_RECORDED DATA:_
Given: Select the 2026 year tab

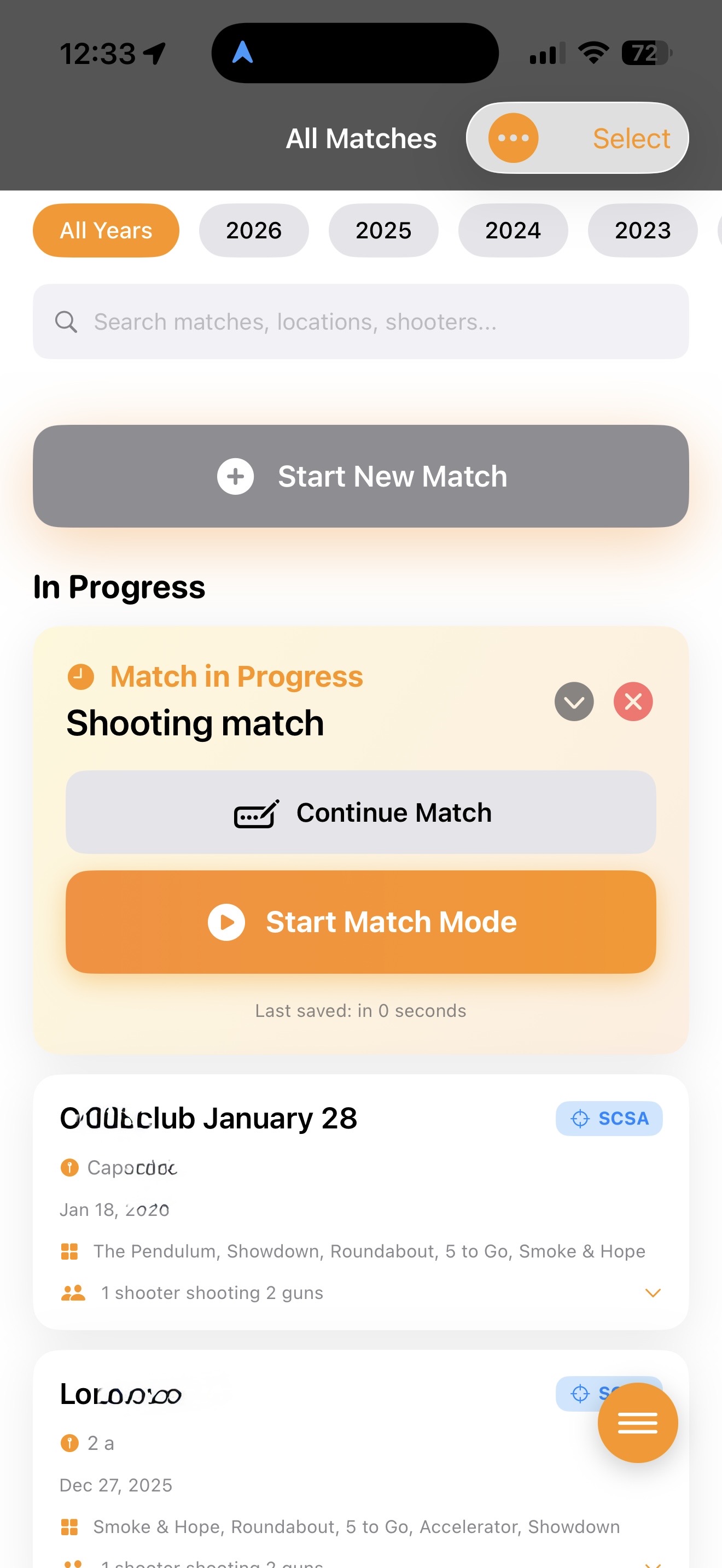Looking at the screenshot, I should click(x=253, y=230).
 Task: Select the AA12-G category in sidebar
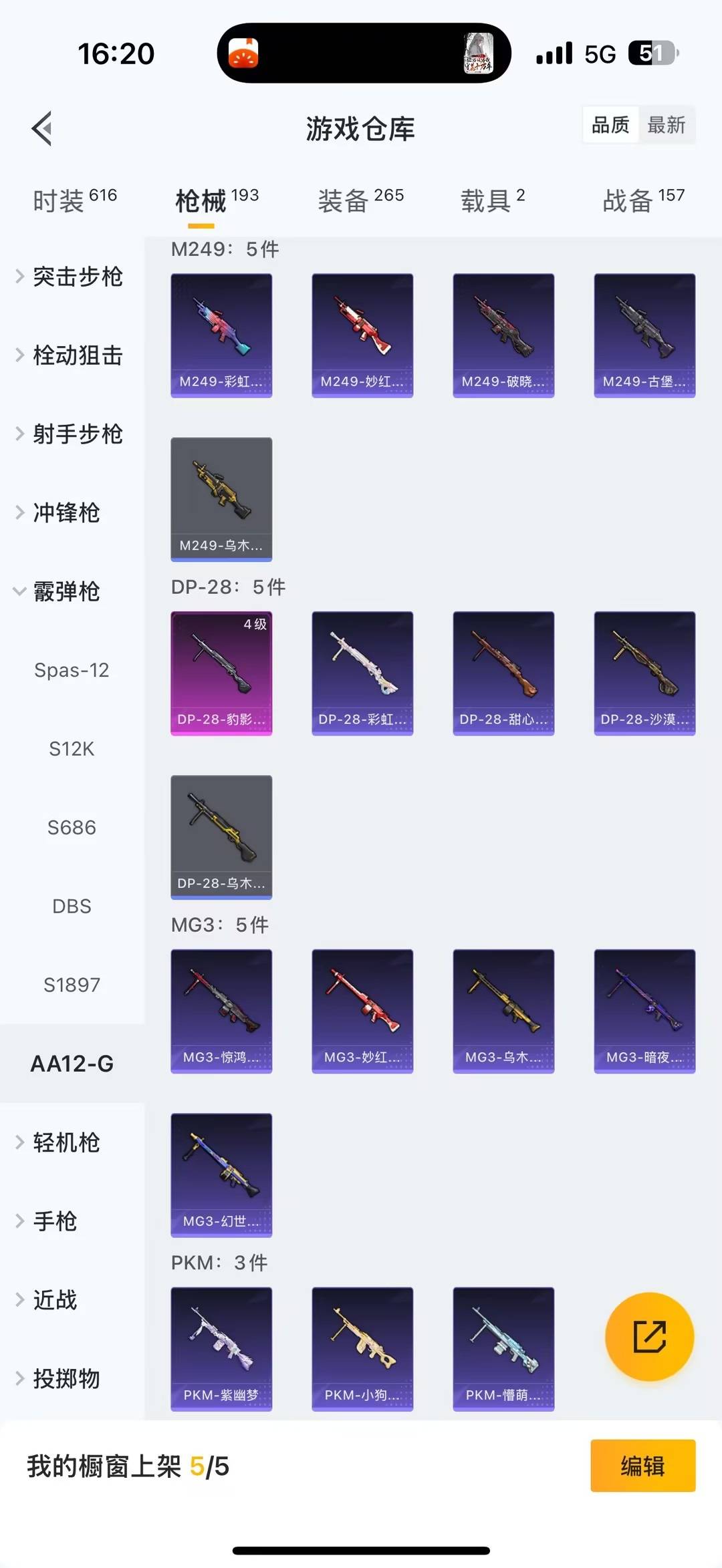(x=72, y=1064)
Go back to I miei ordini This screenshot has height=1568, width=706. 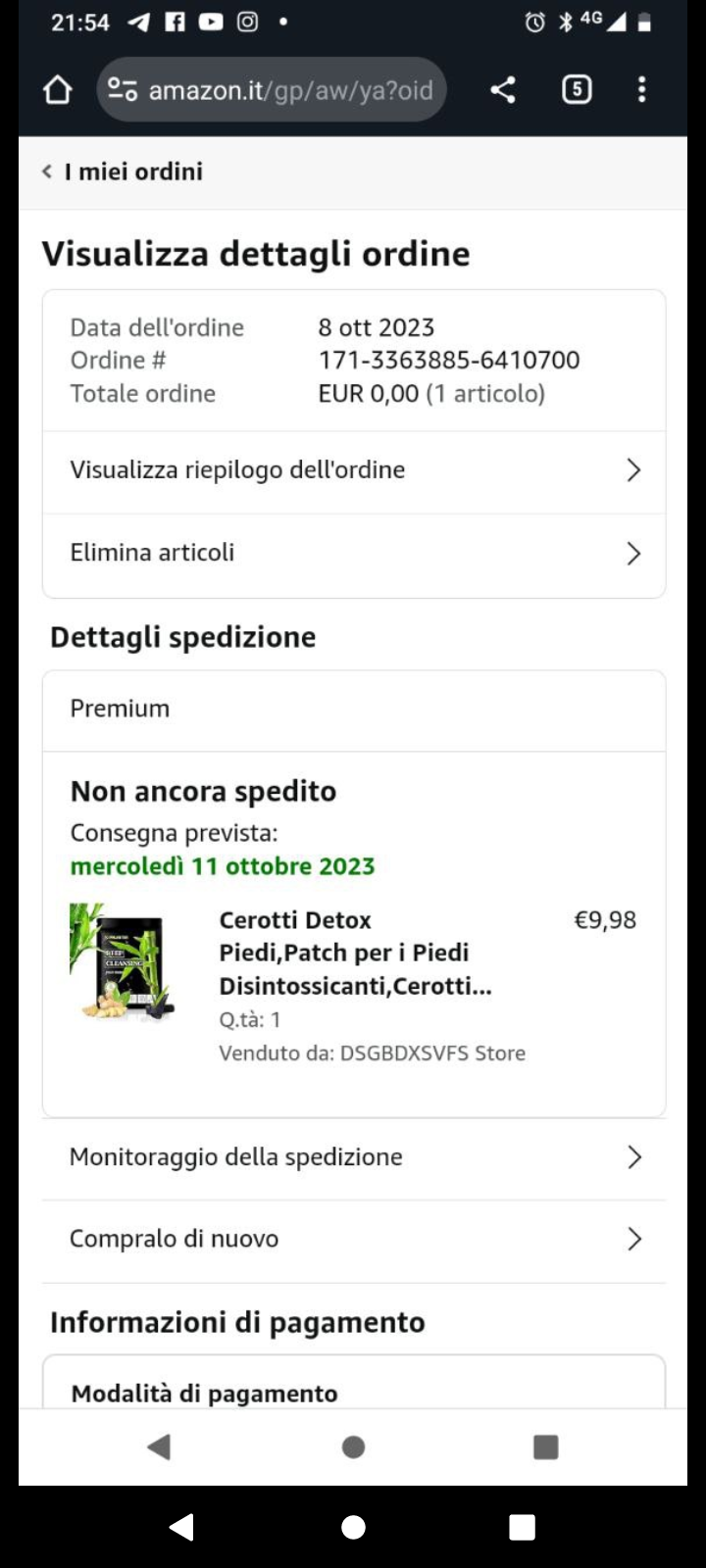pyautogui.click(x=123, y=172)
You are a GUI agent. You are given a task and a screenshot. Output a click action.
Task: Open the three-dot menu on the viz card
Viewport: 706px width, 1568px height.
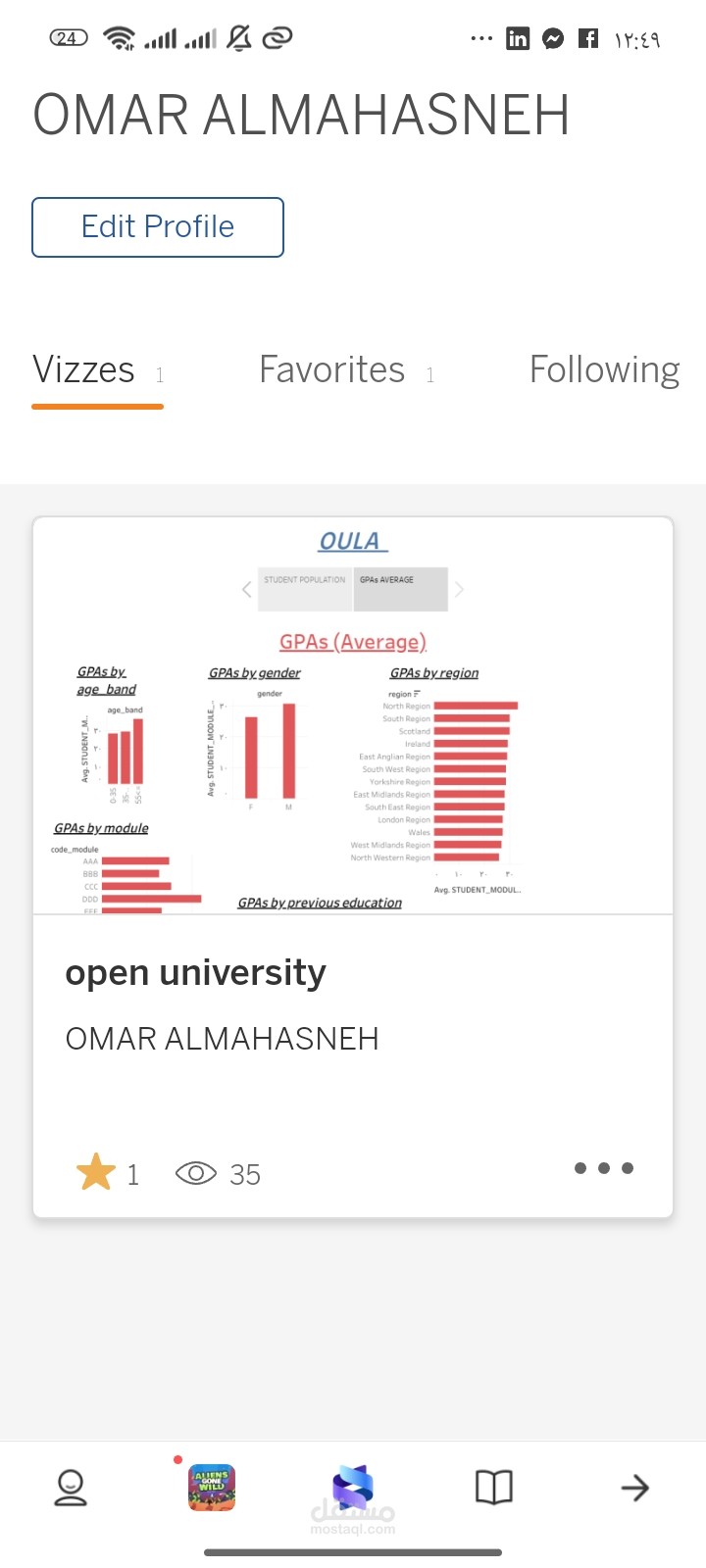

_EXERCISE OBJECTIVE:_ Write out the items word for word, starting with the line that contains "You are a GUI" and continuing through the end of the items. Leave the pictures out.

_EXERCISE RESULT:_
You are a GUI agent. You are given a task and a screenshot. Output a click action.
Task: Open the three-dot menu on the viz card
Viewport: 706px width, 1568px height.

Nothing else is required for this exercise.